Cognitive architecture

In terms of cognitive architecture, the key theme across all levels of analysis was the acquisition and internalization of new knowledge received from others (e.g., interorganizational learning, knowledge capabilities, and knowledge-based view of the firm). In line with this, knowledge search and partner type (as a primary source of external information) emerged as two important factors driving innovation output. For example, studies documented the positive effects of partnering with other firms, including foreign companies and domestic competitors (e.g., Hsieh, Ganotakis, Kafouros, & Wang, 2018), suppliers (e.g., Karhade & Dong, 2021), extraregional agents (e.g., Fitjar & Rodríguez-Pose, 2013), universities (e.g., Caloghirou, Giotopoulos, Kontolaimou, Korra, & Tsakanikas, 2021), public research institutions (e.g., Robin & Schubert, 2013), knowledge-intensive business services (e.g., De Marchi, 2012), end users (e.g., Chatterji & Fabrizio, 2014), or even backers in a crowdfunding platform (e.g., Eiteneyer, Bendig, & Brettel, 2019). Chatterji and Fabrizio (2014) explained that relying only on the firm's internal knowledge resources inhibits new ideas from forming, and hence, encountering disparate external knowledge is necessary for innovation to emerge—a line of reasoning echoed in other similar studies.

* **Source data**
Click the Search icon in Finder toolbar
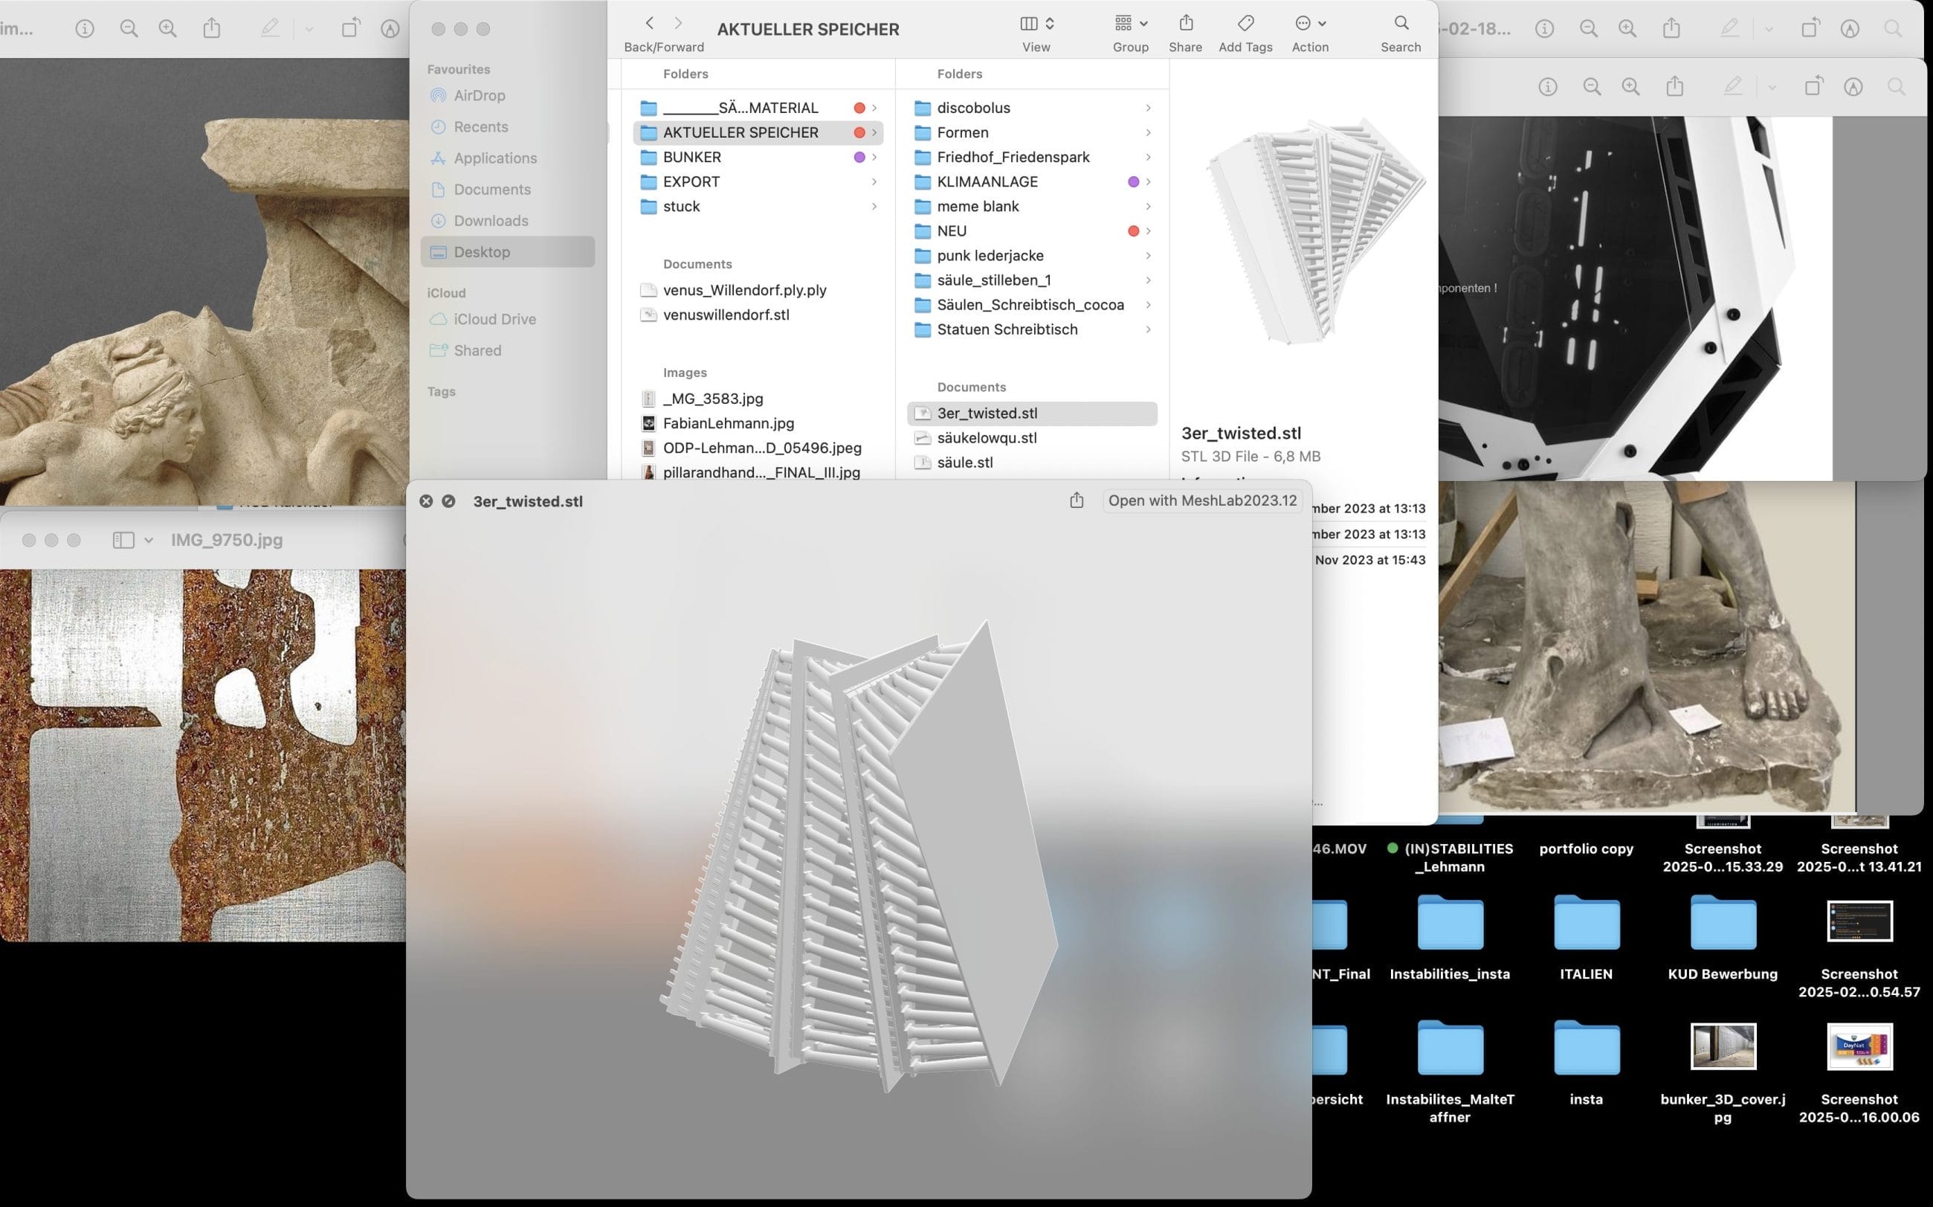Viewport: 1933px width, 1207px height. tap(1401, 23)
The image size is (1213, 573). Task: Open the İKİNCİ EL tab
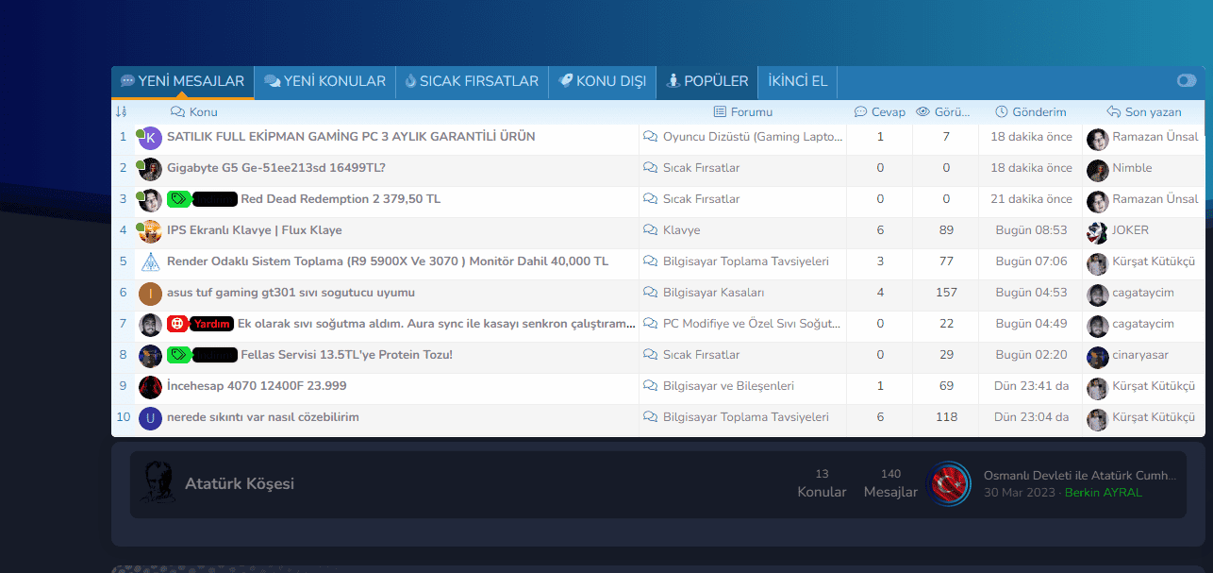(x=797, y=81)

* **Task directions**
Copy out the cognitive architecture passage above word for word, from its heading to its last sentence.

* **Solution to this problem**
Cognitive architecture

In terms of cognitive architecture, the key theme across all levels of analysis was the acquisition and internalization of new knowledge received from others (e.g., interorganizational learning, knowledge capabilities, and knowledge-based view of the firm). In line with this, knowledge search and partner type (as a primary source of external information) emerged as two important factors driving innovation output. For example, studies documented the positive effects of partnering with other firms, including foreign companies and domestic competitors (e.g., Hsieh, Ganotakis, Kafouros, & Wang, 2018), suppliers (e.g., Karhade & Dong, 2021), extraregional agents (e.g., Fitjar & Rodríguez-Pose, 2013), universities (e.g., Caloghirou, Giotopoulos, Kontolaimou, Korra, & Tsakanikas, 2021), public research institutions (e.g., Robin & Schubert, 2013), knowledge-intensive business services (e.g., De Marchi, 2012), end users (e.g., Chatterji & Fabrizio, 2014), or even backers in a crowdfunding platform (e.g., Eiteneyer, Bendig, & Brettel, 2019). Chatterji and Fabrizio (2014) explained that relying only on the firm's internal knowledge resources inhibits new ideas from forming, and hence, encountering disparate external knowledge is necessary for innovation to emerge—a line of reasoning echoed in other similar studies.